All eight representative genes in CN-MCI were associated with ribosome functions, while among the 22 representative genes in MCI-AD, 11 were linked to the immune system, 7 were related to the cell cycle, and 4 were involved in the protein processing (Fig. 3 and Supplementary Table 2). There were no overlapping genes between CN-MCI and MCI-AD, suggesting distinct molecular mechanisms in the progression of MCI and AD.

Fig. 3
figure 3

Functional classification of representative genes identified.

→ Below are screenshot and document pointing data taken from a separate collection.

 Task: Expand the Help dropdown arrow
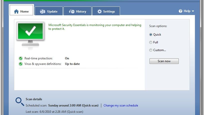pyautogui.click(x=193, y=11)
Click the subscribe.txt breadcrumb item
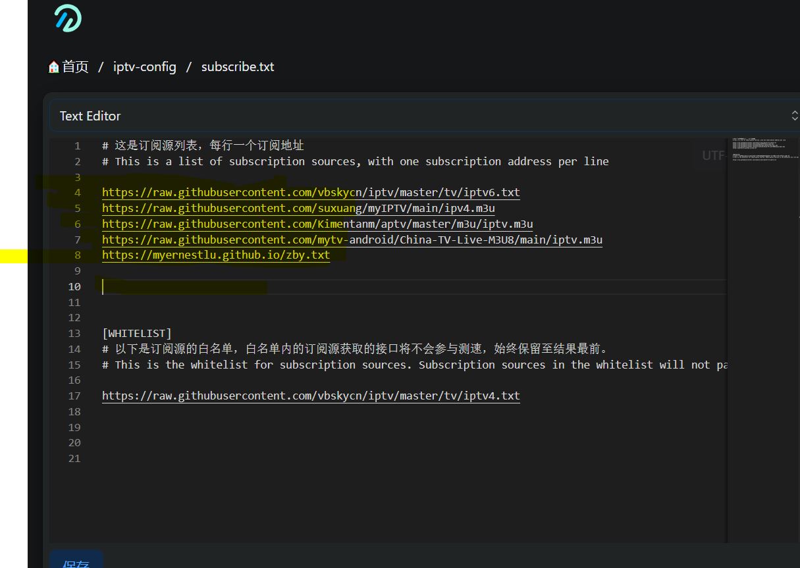The width and height of the screenshot is (800, 568). click(x=237, y=66)
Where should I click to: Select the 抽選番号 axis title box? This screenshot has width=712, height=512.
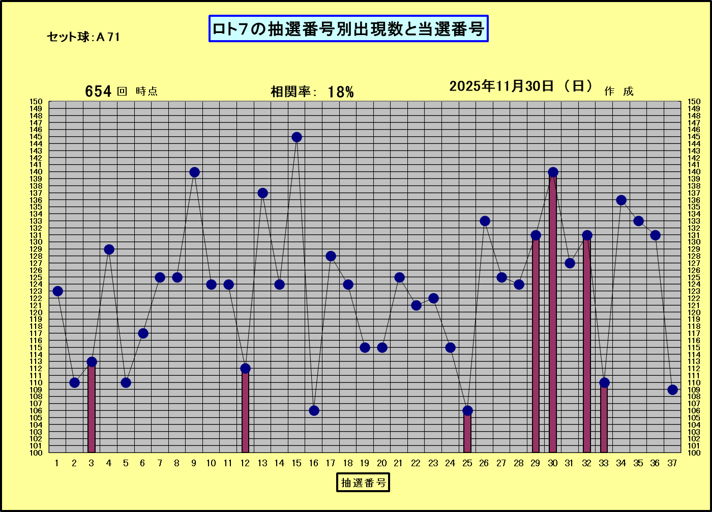363,482
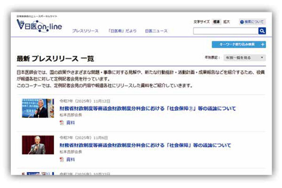Image resolution: width=282 pixels, height=188 pixels.
Task: Click the magnifying glass search icon
Action: click(262, 31)
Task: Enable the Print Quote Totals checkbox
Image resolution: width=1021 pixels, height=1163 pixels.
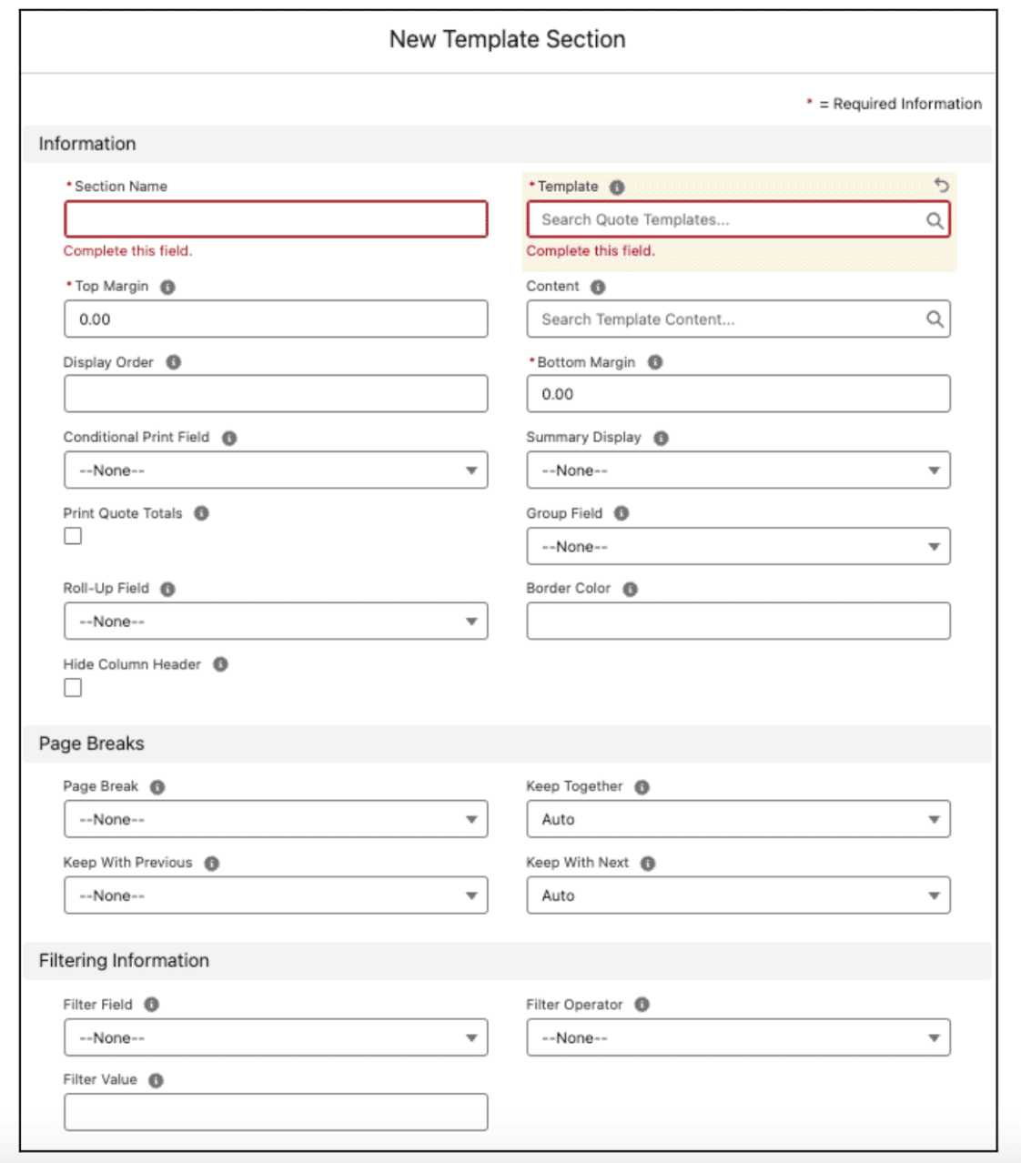Action: (x=73, y=536)
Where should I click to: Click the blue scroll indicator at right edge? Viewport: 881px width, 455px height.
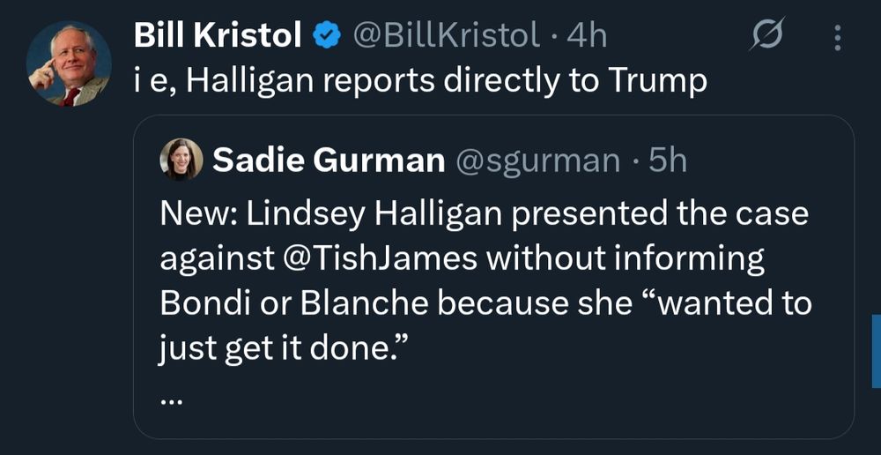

The descriptions obtained from the KEGG pathway were further classified into four categories (Ribosome, Immune, Cell cycle, and Protein processing). Red and blue bars represent beta coefficients obtained from a logistic regression method.

To further investigate these molecular mechanisms, we performed a PPI network analysis by using NetworkAnalyst 3.0 18 with the STRING Interactome database19. The resulting PPI network comprised 929 nodes and 2056 edges, identifying 18 hub genes (node degrees ≥ 25) (Fig. 4a). These hub genes were categorized into four groups: CN-MCI (ribosome) and MCI-AD (immune, cell cycle, and protein processing). Alterations in CN-MCI were observed in eight ribosomal protein genes, while the remaining 10 genes were involved in NF-κB mediated immune response, cell cycle, and protein processing in MCI-AD. Interestingly, seven of the eight hub genes were down-regulated in CN-MCI, whereas nine of the ten were up-regulated in MCI-AD (Fig. 4a). Additionally, several ribosomal protein genes (RPL7, RPL11, RPS14, and RPL21) and immune-related genes (ACTR2 and CDC42) showed opposing responses between CN-MCI and MCI-AD (Fig. 4a). These findings suggest that ribosome and immune functions play a crucial role in the pathogenesis of AD.

Fig. 4
figure 4

Functional modules obtained from PPI network analysis.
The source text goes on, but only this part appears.